JAN 13, 2001
SATURDAY

 
The Straits Times, Singapore
Cancer-causing uranium used on dissidents

Documents unearthed from the former East German secret service show that lethal doses were used on their targets and even Western diplomats

By R. Senthilnathan
IN TORONTO

SOME former Eastern European communist countries have used cancer-causing depleted uranium as a weapon systematically to spy on, perhaps even poison their opponents.

The communist governments used the radioactive materials, fully aware of the effects of high, lethal doses on their targets who were mainly dissidents and even Western diplomats.

Until recently, the use of radiation as a weapon by the Eastern Bloc was only suspected. There had been reports, for instance, that the KGB, the former Soviet Union's secret service, used radioactive material on the shoes of Moscow based US diplomats to trace them.

Similarly, it was also suspected that Securitate, KGB's Romanian Counterpart, used radiation sources obtained from the Soviets to kill a runaway Russian spy and several Romanian dissidents between 1965 and 1988.

However, documents unearthed from the Berlin head office of the former East German secret service, Stasi, prove that radioactive material was used to mark and monitor dissidents.

The documents show that the communist authorities allowed the country's dissidents to be subjected to 150 times the allowed radiation doses, says Dr Klaus Becker, vice president of Radiation, Science and Health (RSH), a US based non-profit organisation campaigning for objective information on radiation.

Writing in the German language journal, Radiation Protection Practice, Dr Becker, a former director of the German Nuclear Standards Committee, said that up to 150 milli Sieverts (mSv) were sanctioned 'per action'.

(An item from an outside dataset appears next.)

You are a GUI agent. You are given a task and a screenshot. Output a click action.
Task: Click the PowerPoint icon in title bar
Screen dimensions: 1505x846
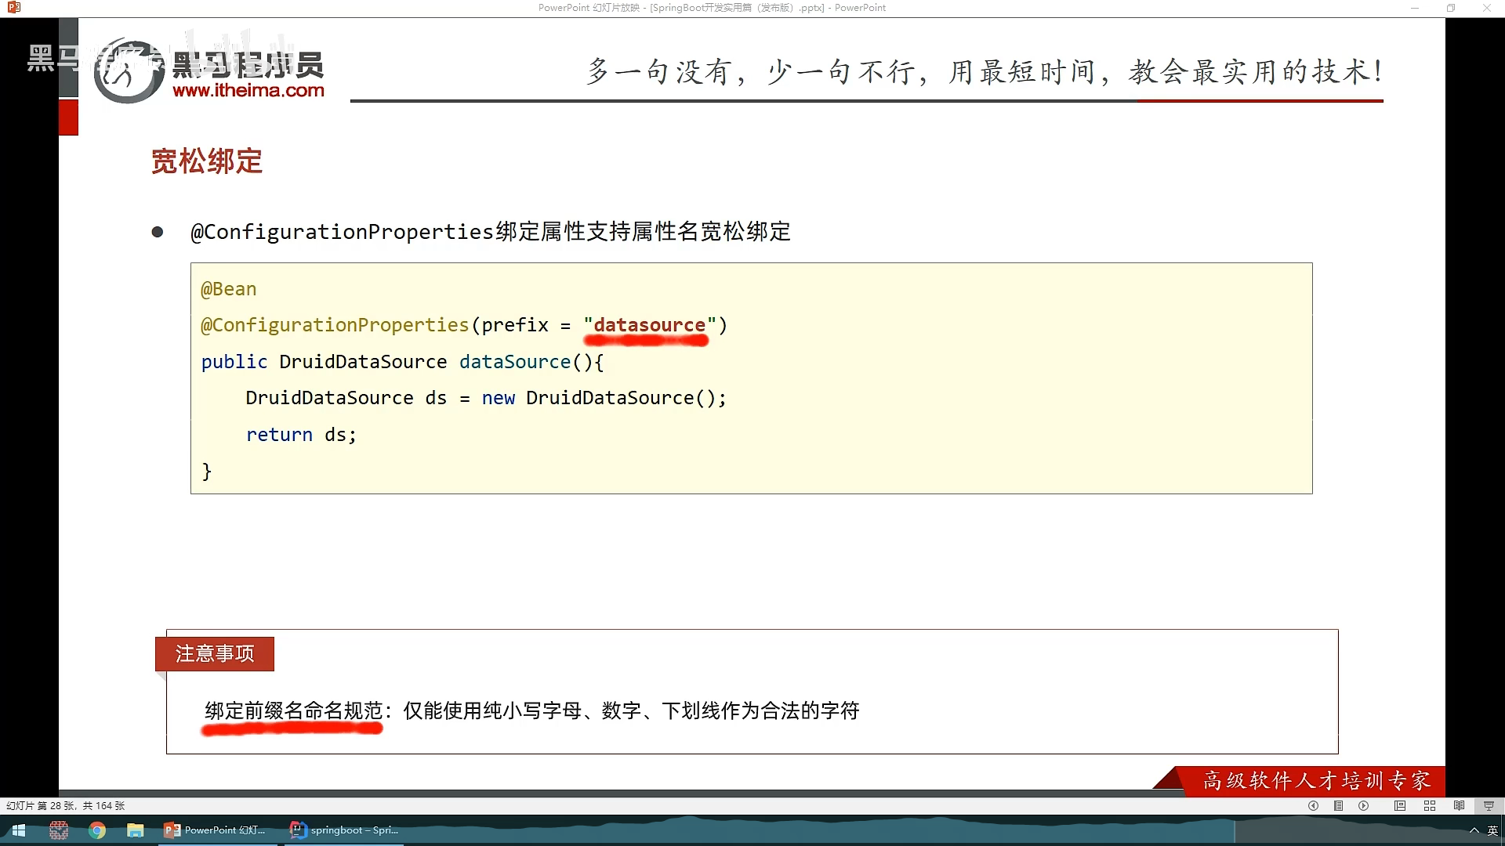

Sievert is the unit used to measure biological damage from radiation. The Stockholm-based International Commission on Radiation Protection (ICRP), which issues radiation protection guidelines, recommends a dose of one mSv per year. Recommended doses for those working with radioactive material, such as nuclear plant workers, are higher, but only for shorter periods of time.

Most people receive radiation from natural sources amounting to 2.4 mSv per year, but it could be as high as 50 mSv in some places.

According to the Uranium Information Centre in Australia, the probability of cancer occurring increases above 50 mSv per year.

The Stasi documents show that East German spies were trained to 'mark' meeting rooms, banknotes, cloths, purses and even pins with radioactive material to monitor dissidents.

In one incident, they contaminated the belongings of a twin-sister pair. One of them was to travel to West Germany and they were suspected of switching passports to enable the other sister, married to a high-ranking communist official, to escape to the West.

The Stasi had also contaminated the manuscripts of the well-known dissident writer, Rudolf Bahro, to find out who gets them and who, or rather who does not, hand them over to the government.

To keep tabs on those who have been 'marked' without arousing suspicions, the Stasi came up with a modified version of the Geiger counter, used to detect and measure radiation, in 1975. Placed inside a jacket, this modified version vibrates, rather than beeps, when it detects radiation nearby.

The East German authorities also used radiation screening at border stations to detect refugees hidden in cars.

While they infected their opponents with radiation doses, the agents themselves were given training to protect themselves, according to Dr Becker.

However, there were no proof that jailed dissidents were subjected to lethal doses of radiation.

Suspicions that the Stasi may have directly bombarded opponents with high doses arose after X-ray units were found in some prisons hidden behind rooms where dissidents were photographed and after the cancer-related deaths of some prominent dissidents, including Mr Bahro, who died of lymph cancer in 1997, 18 years after his expulsion from East Germany.

Two of his friends who were imprisoned in the same Berlin prison also died of cancer. One of them, the writer Juergen Fuchs, claimed that he was subjected to prolonged photographing sessions.